Dans une déclaration parvenue jeudi 10 juillet 2025 à KIS24, l’activiste de la société civile, Zacharie Kingombe, lance une mise en garde sévère contre des pratiques qu’il qualifie d’inciviques et frauduleuses, imputées à Bernard Kalombola Lisandja, président du Conseil d’Administration du Fonds Spécial de Répartition de l’Indemnisation aux Victimes des Activités Illicites de l’Ouganda (FRIVAO).
Kingombe exprime un profond désappointement face aux plaintes de nombreuses personnes à Kisangani et ses environs, qui se disent doublement victimes d’une escroquerie orchestrée par l’Association « Fonds de Solidarité des Victimes des Guerres de la Province Orientale » (FSVGPO), également dirigée par M. Kalombola Lisandja.
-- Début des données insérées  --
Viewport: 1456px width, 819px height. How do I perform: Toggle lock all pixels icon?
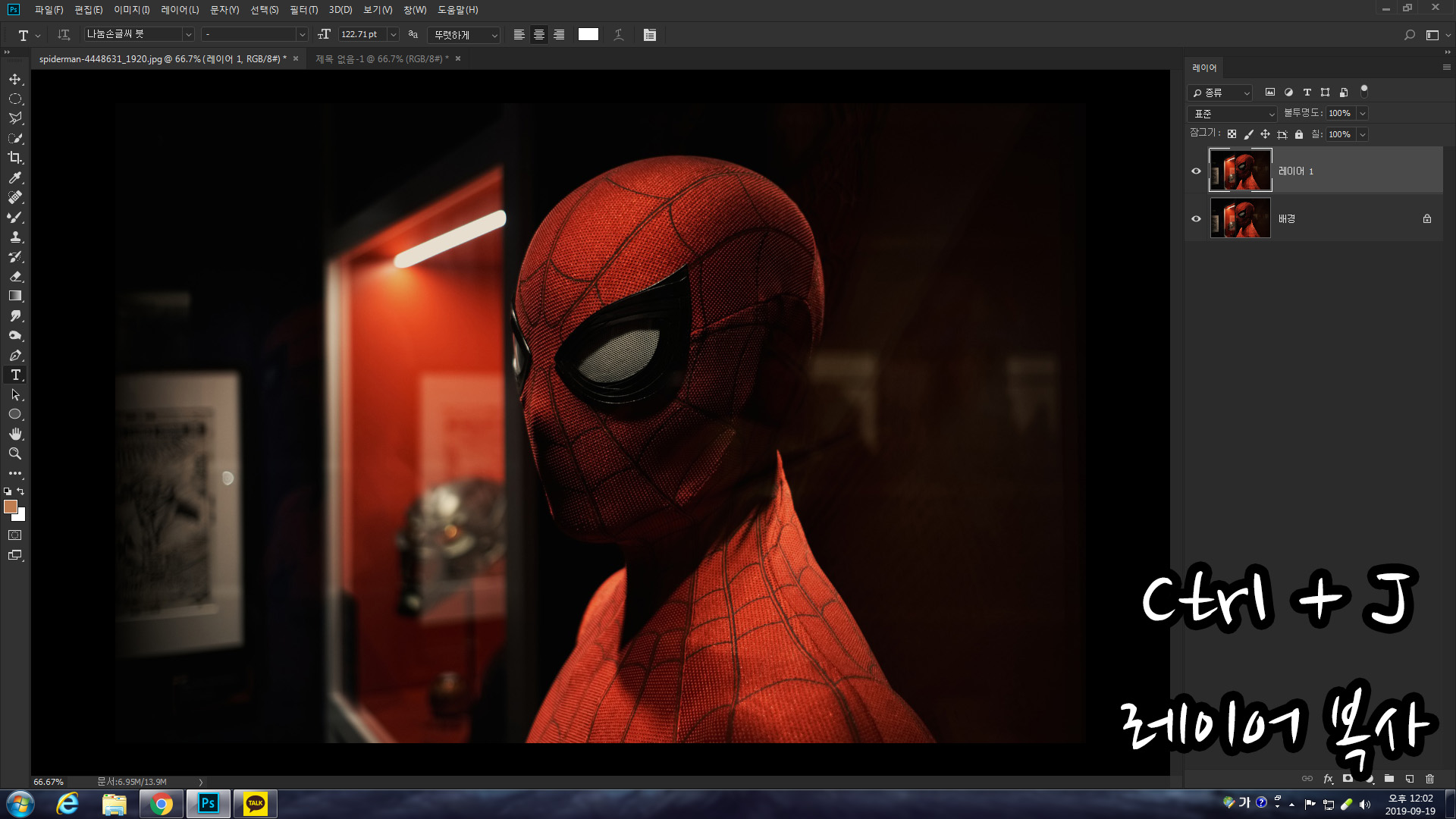[1299, 134]
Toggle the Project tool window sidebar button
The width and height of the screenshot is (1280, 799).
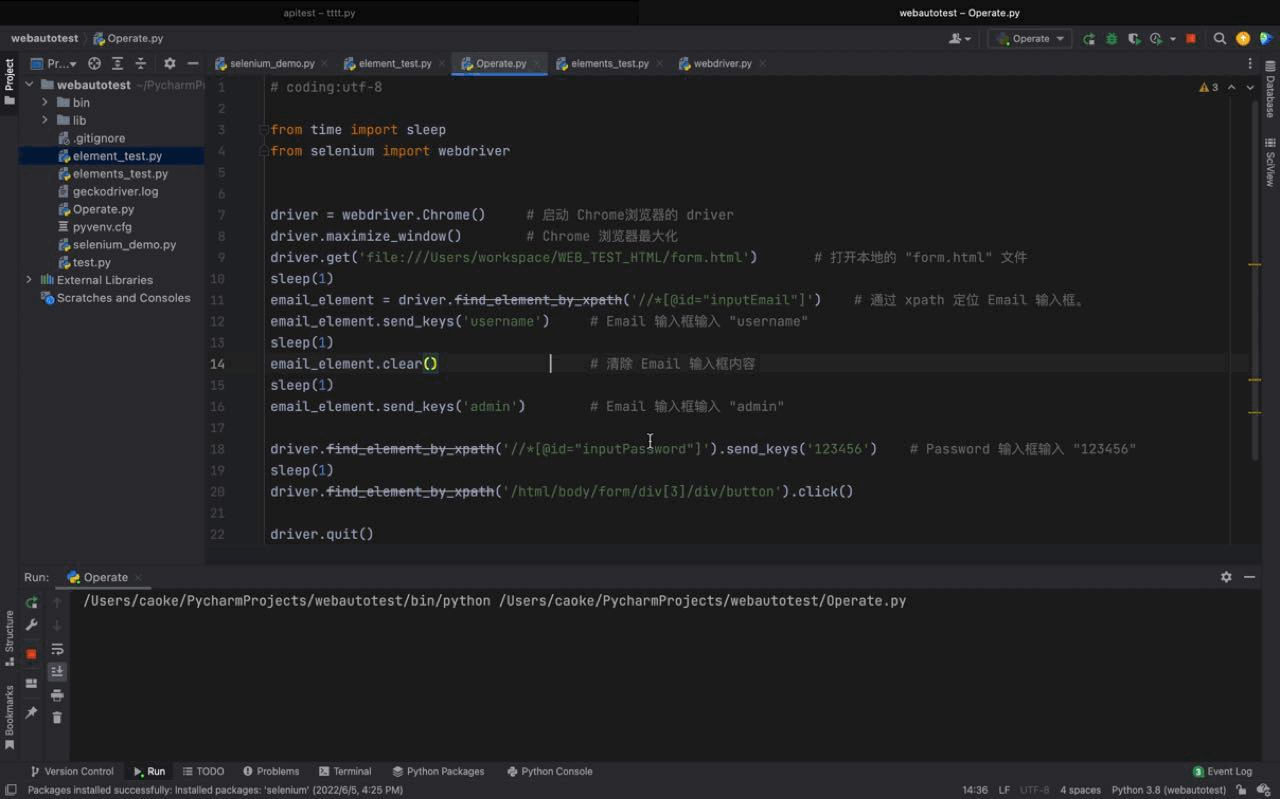click(x=9, y=82)
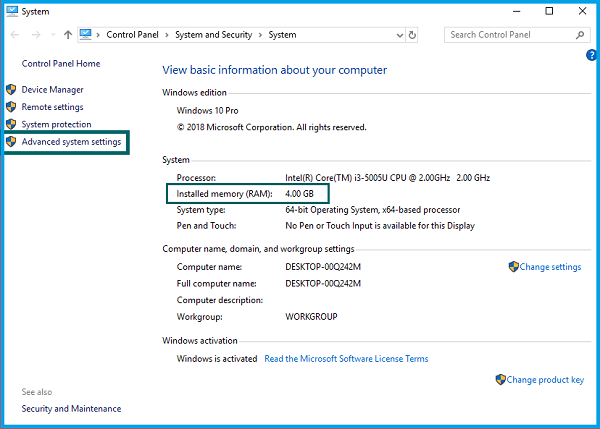Click the computer icon in address bar
The height and width of the screenshot is (429, 600).
(x=87, y=35)
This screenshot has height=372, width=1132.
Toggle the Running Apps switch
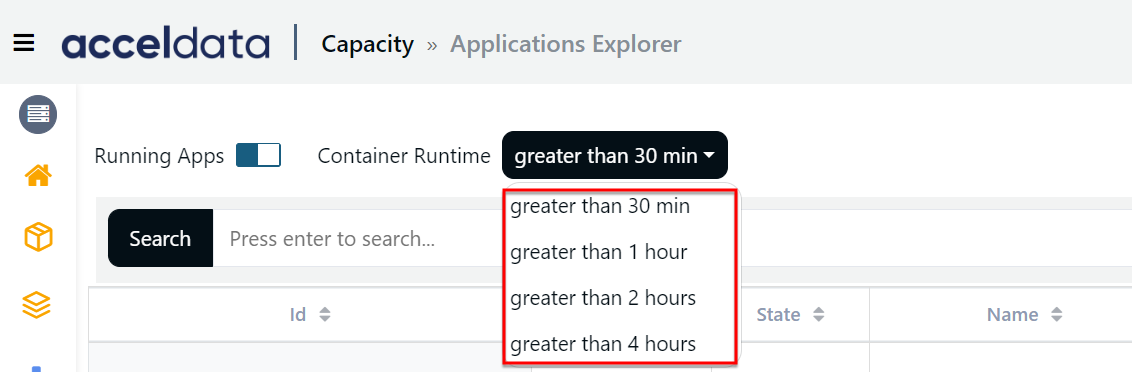[258, 155]
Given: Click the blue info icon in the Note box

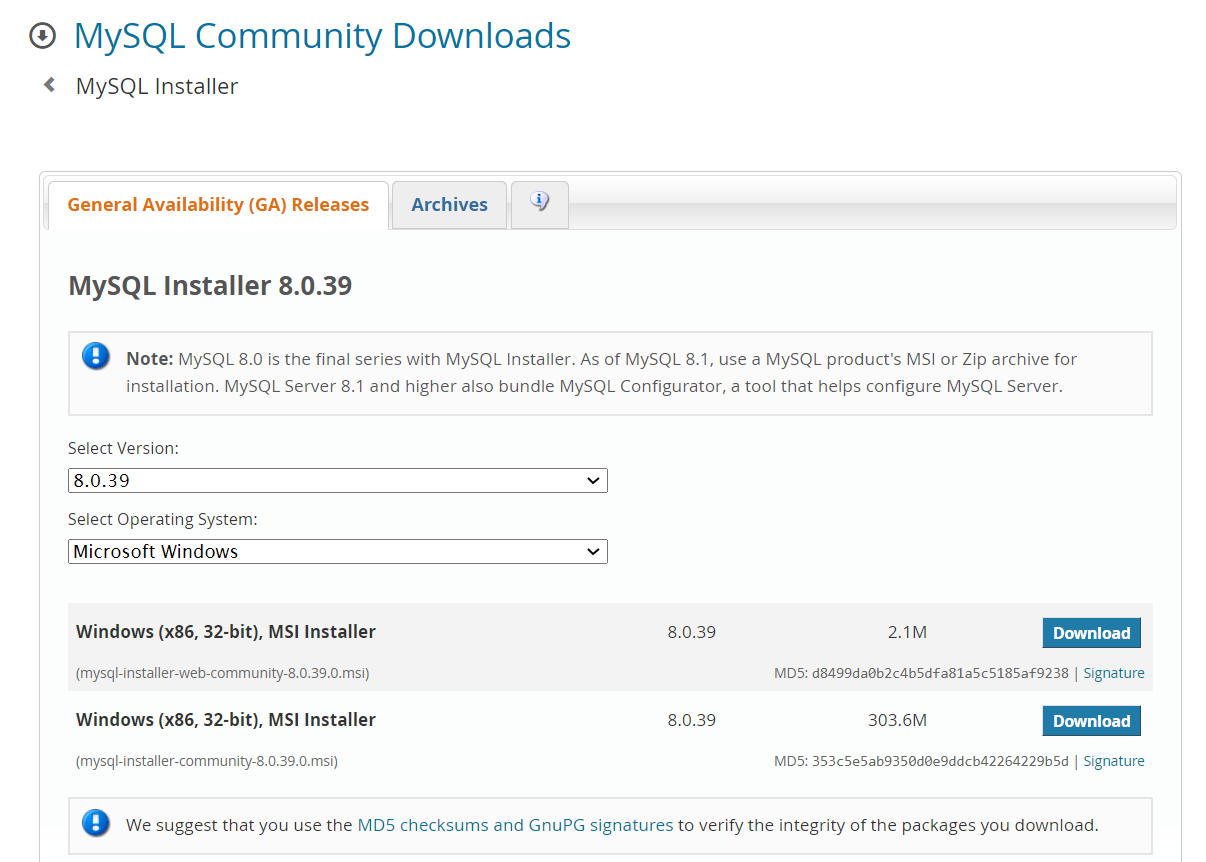Looking at the screenshot, I should [96, 356].
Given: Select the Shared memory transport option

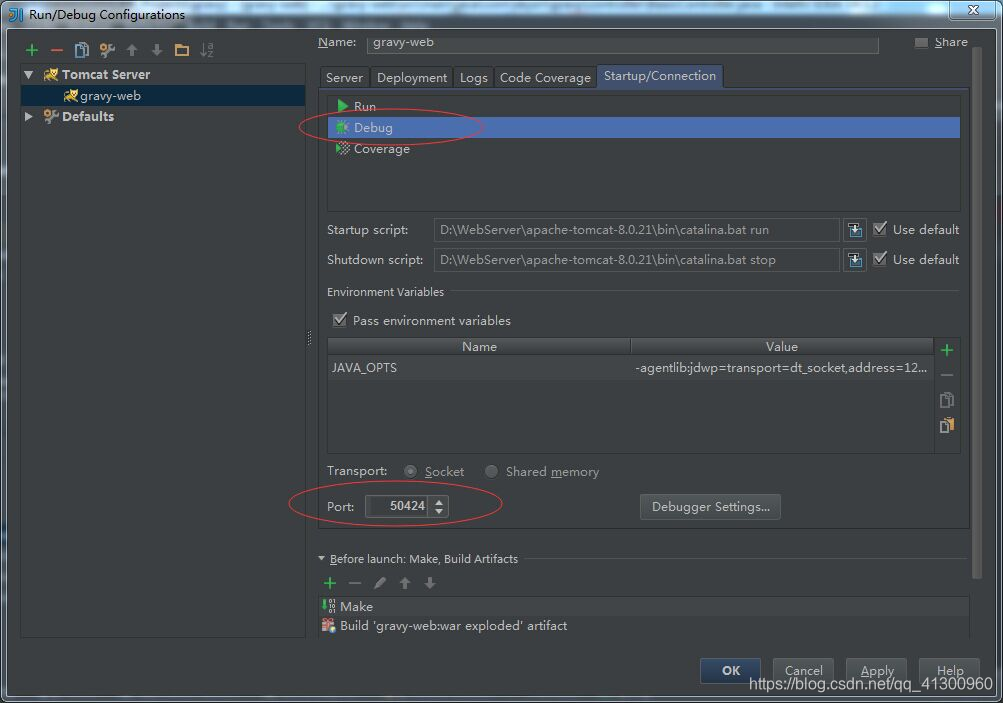Looking at the screenshot, I should 491,471.
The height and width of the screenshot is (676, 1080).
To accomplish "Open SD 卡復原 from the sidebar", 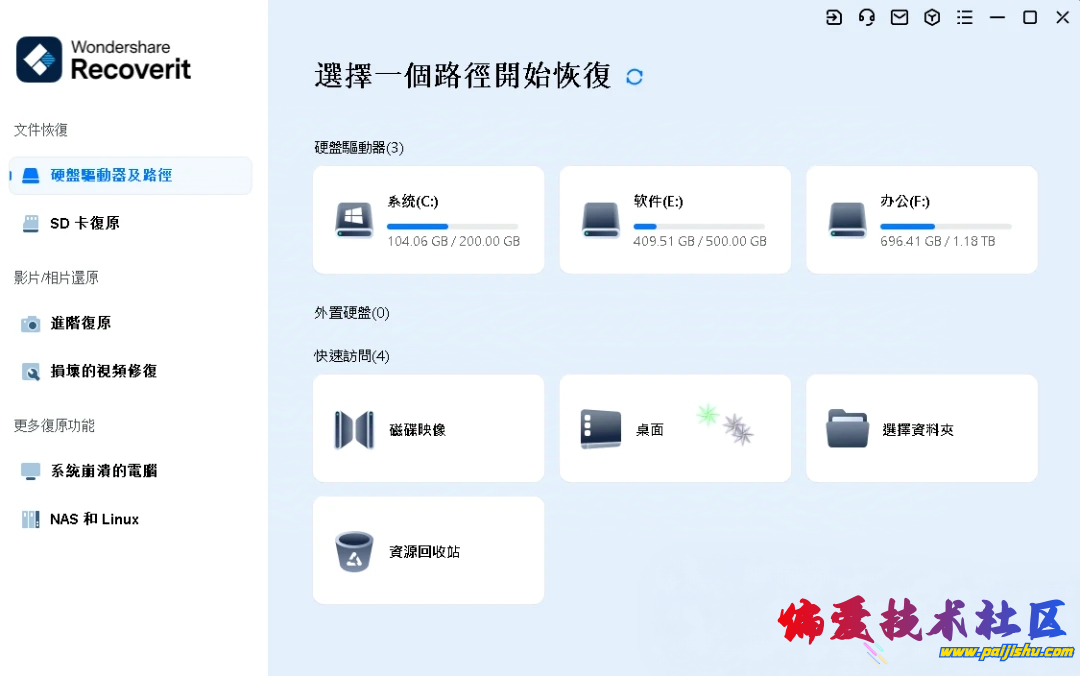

Selon cet activiste, Bernard Kalombola Lisandja, utilisant sa position au sein du FRIVAO et agissant au nom de l’ASBL FSVGPO, procéderait frauduleusement à la monétisation de l’enregistrement et de l’identification des prétendues « victimes » des guerres à Kisangani. Ces personnes se voient promettre l’insertion de leurs noms dans la base de données du FRIVAO en échange d’argent.
Plus grave encore, M. Kalombola, sans aucune qualité ni compétence légale, délivrerait même des attestations de décès à ces victimes, un acte qui relève exclusivement de la compétence des officiers de l’état civil.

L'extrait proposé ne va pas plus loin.